Unfortunately, from the beginning notes of the opener, “Ground Zero,” there is a sense of wrongness. No doubt it was not the quintet’s intention to concoct a song that calls the drunken pirates of Alestorm to mind, but the gang vocals and thick symphonic feel sink into the vast expanse of forgettable material. Sadly, the same can be said for the incendiary attempt “Like Napalm,” whose whirligig guitar work is the clear focus. It fails to strike the intended gut punch, a sentiment that can be attached to most of the record.
Sure, “Glitch” has its moments, and “The Greatest Fear” hits on something bizarrely intriguing with its folk storytelling elements, but it is a peculiar shift for the Aussies that is never fully developed beyond this one song. So, abandoned before it can hope to succeed, they detour into the nearly seven-minute-long titular offering, “Darker Still,” calling to mind the tempo of Metallica’s “Nothing Else Matters” matched with the flamboyancy of Axl Rose on “November Rain.” Does it have the potential to go down in history as the band’s magnum opus? If the need to visualize McCall and his bandmates performing the song alongside an orchestra at Royal Albert Hall is any indication, then it just might echo the commercial successes of its forebears.
But this in no way makes Darker Still the band’s best album to date. In fact, one listen to the cringe-worthy “From the Heart of the Darkness” can singularly shatter that hope. And while catchy, “Imperial Heretic” feels like a leftover Avenged Sevenfold composition, thick on guitar mastery and lacking in substance. Meanwhile, the oddly syncopated vocal approach of “If A God Can Bleed” might have worked for Mike Patton because he’s, well, Mike Patton, but it’s nowhere near as successful for Parkway Drive and their wah pedals.
Forget “Soul Bleach” or the white noise interlude “Stranger,” and hone in on what could have been—we see hints of this in “Land of the Lost.” Building upon the quintet’s established sound and experimenting outside the boundaries of Metal, it provides an anthemic sing-along that refuses to forget its roots. This is not to suggest that Darker Still is a slap-in-the-face to longtime fans, rather, it’s a testament to the Aussie’s bravery in going their own route and recording the record they felt in their hearts.
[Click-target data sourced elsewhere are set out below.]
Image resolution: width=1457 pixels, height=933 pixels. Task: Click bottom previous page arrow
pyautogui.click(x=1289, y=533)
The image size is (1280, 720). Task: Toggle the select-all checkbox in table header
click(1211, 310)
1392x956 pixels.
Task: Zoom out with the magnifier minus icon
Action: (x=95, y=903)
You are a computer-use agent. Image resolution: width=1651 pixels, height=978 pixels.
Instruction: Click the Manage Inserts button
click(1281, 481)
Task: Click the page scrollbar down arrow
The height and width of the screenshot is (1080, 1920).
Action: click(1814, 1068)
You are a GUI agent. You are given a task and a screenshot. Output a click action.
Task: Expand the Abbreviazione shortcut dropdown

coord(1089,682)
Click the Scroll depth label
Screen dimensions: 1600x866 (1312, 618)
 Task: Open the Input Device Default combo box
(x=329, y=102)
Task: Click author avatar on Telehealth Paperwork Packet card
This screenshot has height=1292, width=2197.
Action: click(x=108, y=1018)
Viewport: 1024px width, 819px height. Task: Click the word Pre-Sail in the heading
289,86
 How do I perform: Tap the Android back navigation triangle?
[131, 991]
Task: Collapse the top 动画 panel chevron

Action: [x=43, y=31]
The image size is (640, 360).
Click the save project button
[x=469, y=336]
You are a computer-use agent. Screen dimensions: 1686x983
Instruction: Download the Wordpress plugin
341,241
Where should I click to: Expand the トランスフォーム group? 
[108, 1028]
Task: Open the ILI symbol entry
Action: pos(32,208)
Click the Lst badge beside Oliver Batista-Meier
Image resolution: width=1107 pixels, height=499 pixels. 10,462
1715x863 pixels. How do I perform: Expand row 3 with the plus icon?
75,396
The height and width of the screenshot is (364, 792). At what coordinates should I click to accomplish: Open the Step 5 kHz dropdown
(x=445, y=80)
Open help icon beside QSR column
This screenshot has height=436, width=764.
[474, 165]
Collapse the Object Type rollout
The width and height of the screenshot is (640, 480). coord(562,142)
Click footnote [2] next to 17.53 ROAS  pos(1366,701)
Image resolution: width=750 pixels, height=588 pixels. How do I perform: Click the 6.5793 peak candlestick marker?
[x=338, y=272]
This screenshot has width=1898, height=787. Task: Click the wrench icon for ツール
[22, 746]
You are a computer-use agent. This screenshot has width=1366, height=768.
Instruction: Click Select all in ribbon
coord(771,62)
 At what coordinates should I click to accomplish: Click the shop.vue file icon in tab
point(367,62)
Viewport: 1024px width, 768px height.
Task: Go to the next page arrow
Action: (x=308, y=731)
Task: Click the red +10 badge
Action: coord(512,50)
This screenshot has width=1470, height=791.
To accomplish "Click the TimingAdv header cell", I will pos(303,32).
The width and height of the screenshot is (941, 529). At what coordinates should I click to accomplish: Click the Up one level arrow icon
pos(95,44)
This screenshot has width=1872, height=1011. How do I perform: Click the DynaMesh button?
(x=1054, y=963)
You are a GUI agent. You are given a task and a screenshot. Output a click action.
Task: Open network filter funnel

No matter how you slice it, Parkway Drive is an exceptional band. Though Darker Still fails to live up to the momentum built on the powerful shoulders of 2015’s Ire and 2018’s Reverence, it proves that these Australians are hellbent on making each recording experience unique. Yes, these 11 songs take a sharp left turn that seems manufactured to titillate Active Rock radio, but if that’s what Parkway Drive is feeling at the moment, then who are we to say that it’s an inferior product? Still riding the fence, but with great reverence for these Aussies, Cryptic Rock gives Parkway Drive’s latest 3 out of 5 stars.